Apple Card: Condições, taxas e tudo sobre o primeiro cartão de crédito da Apple

Artigo atualizado em 9 de setembro de 2019

Cada vez mais nos deparamos com novas companhias chegando ao mercado financeiro, oferecendo novas tecnologias, mais praticidade e menores tarifas. Isso é extremamente positivo para nós, consumidores, já que isso gera um aumento na concorrência, fazendo com que os serviços melhorem e os preços caiam. A última da vez foi o anúncio da entrada da Apple no mercado de cartões de crédito. Isso mesmo, a empresa de tecnologia que produz smartphones, tablets e notebooks. Em julho deste ano, a companhia fez um anúncio de que irá colocar em circulação no mercado o seu modelo de cartão de crédito, e o melhor de tudo: um cartão sem tarifas.




Segundo Tim Cook, CEO da empresa, inicialmente o Apple Card apenas estará disponível para os Estados Unidos, ainda sem previsão de chegada ao Brasil. Tim também informou que a solicitação poderá ser feita diretamente pelos usuários do Iphone, através do aplicativo chamado Wallet, que faz a gestão do sistema de pagamentos Apple Pay.

Apple Card – como será?

Assim como os demais produtos e serviços oferecidos pela Apple, o foco é sempre no digital, porém, o Apple Card também terá sua versão física, sendo feita em titânio e poderá ser usada em estabelecimentos de todos os tipos.


Fruto de uma parceria da empresa com o banco americano Goldman Sachs, o cartão de crédito da Apple poderá ser usado em compras na Apple Pay como também em qualquer outro tipo de transação, pois a empresa também fidelizou uma parceria com a bandeira Mastercard.

Apple card

Taxas Apple Card?

O que se sabe até agora é que o cartão de crédito da Apple não irá cobrar taxas de anuidade, e nem tarifas para atraso ou em caso de limite ultrapassado. A cobrança só será realizada quando o usuário utilizar o rotativo, ou seja, quando pagar um valor menor que o total da fatura do mês.

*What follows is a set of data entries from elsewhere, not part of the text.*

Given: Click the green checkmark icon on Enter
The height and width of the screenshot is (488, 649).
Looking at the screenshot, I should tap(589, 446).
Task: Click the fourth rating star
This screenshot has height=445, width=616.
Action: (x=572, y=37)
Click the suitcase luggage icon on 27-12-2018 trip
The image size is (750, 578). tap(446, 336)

Além destas enormes isenções de tarifas, o Apple card também oferecerá outras vantagens, como o retorno financeiro de 3% em compras realizadas na Apple Store, 2% para pagamentos com o Apple Pay e 1% nas demais utilizações do cartão.

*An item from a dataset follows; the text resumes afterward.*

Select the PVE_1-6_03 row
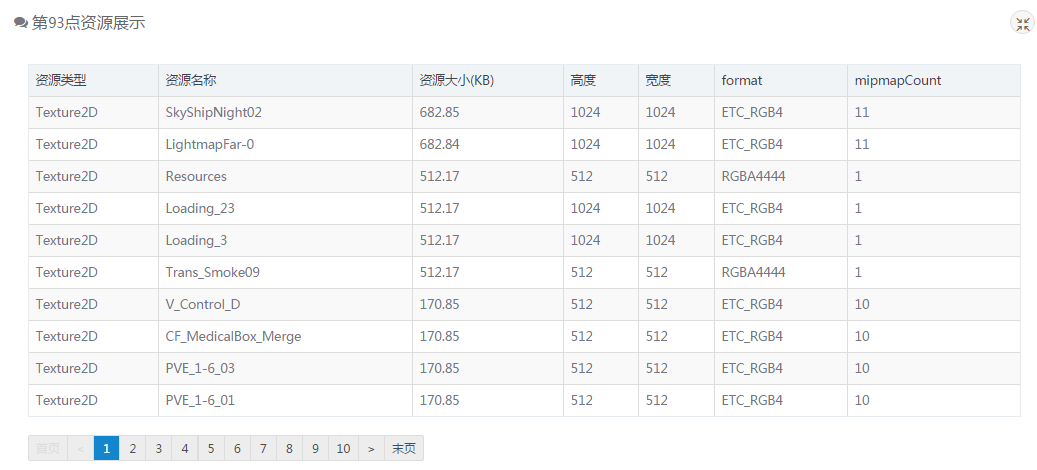Screen dimensions: 1037x470 pyautogui.click(x=524, y=368)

Essa economia vai para uma carteira digital e é chamada de “Daily Cash”. Esses valores vão se acumulando e poderão se utilizados para futuros gastos ou mesmo para transferência para uma conta bancária.



Quanto mais concorrência melhor!

Cada vez mais temos vistos novas instituições entrando no mercado financeiro. O surgimento dos bancos digitais está revolucionando o modo como o meio econômico funciona. Essas companhias digitais, tem oferecido ótimos serviços e com ótimas condições, muitas vezes isentando tarifas ou cobrando um percentual menor de juros. E isso é ótimo!

Além de oferecer opções vantajosas para os clientes, essa entrada de novas empresas no mercado financeiro, estimula a concorrência e faz com que os bancos tradicionais também venham a aderir essas modalidades de isenção de tarifas e diminuição de juros. Convenhamos que, principalmente no Brasil, os juros cobrados por bancos tradicionais e instituições de crédito são enormes, e talvez isso venha mudar com a chegada de novos concorrentes, como o Apple Card.

Avaliação/expectativa Apple Card

Opinião do autor: Sempre que a Apple lança novidades, o mercado fica agitado. Este é um passo importante, sendo praticamente um novo mercado para a empresa. A expectativa é alta, principalmente com as possibilidades de integração com outros serviços da Apple. As taxas e condições devem ser semelhantes com as outras contas digitais, portanto oferecendo uma abertura de mercado competitiva. Outro fator importante é a segurança de ter uma grande empresa, famosa por ótimo suporte, estruturando o projeto.